Exercise aim:
Reproduce the data in full, exactly as given, leaving images out.

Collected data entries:
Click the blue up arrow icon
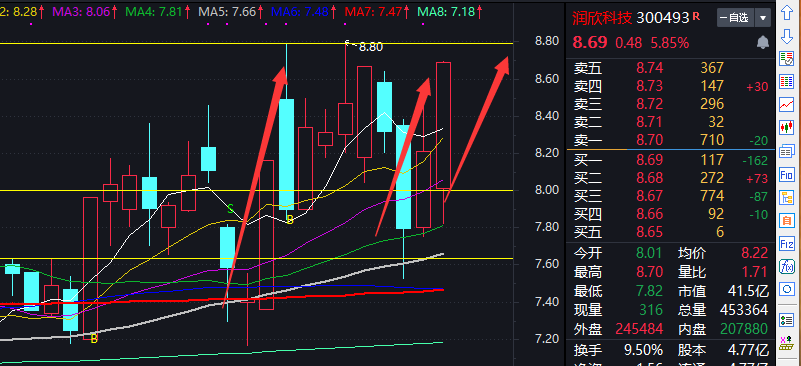(x=787, y=13)
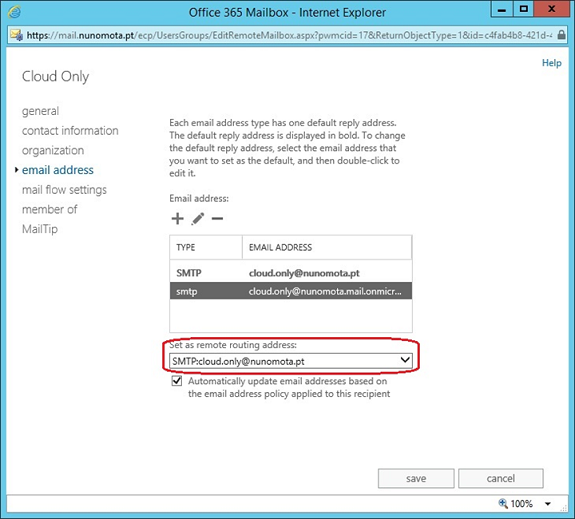Select the member of section
575x519 pixels.
coord(50,209)
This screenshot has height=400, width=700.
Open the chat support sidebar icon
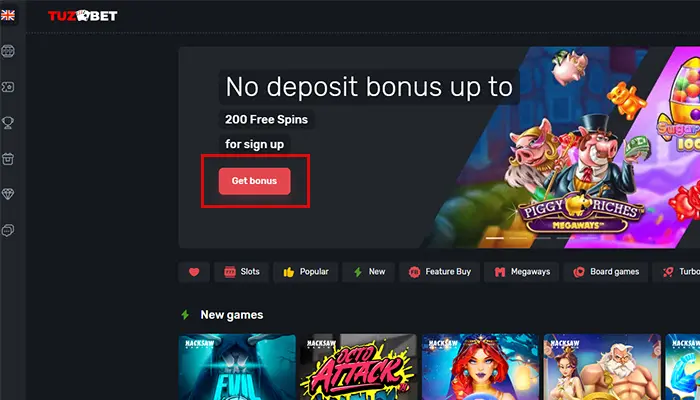pos(8,230)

Response area:
Click the blue up arrow icon
(x=787, y=13)
Select the member of section
575x519 pixels.
coord(50,209)
This screenshot has height=400, width=700.
Open the chat support sidebar icon
pos(8,230)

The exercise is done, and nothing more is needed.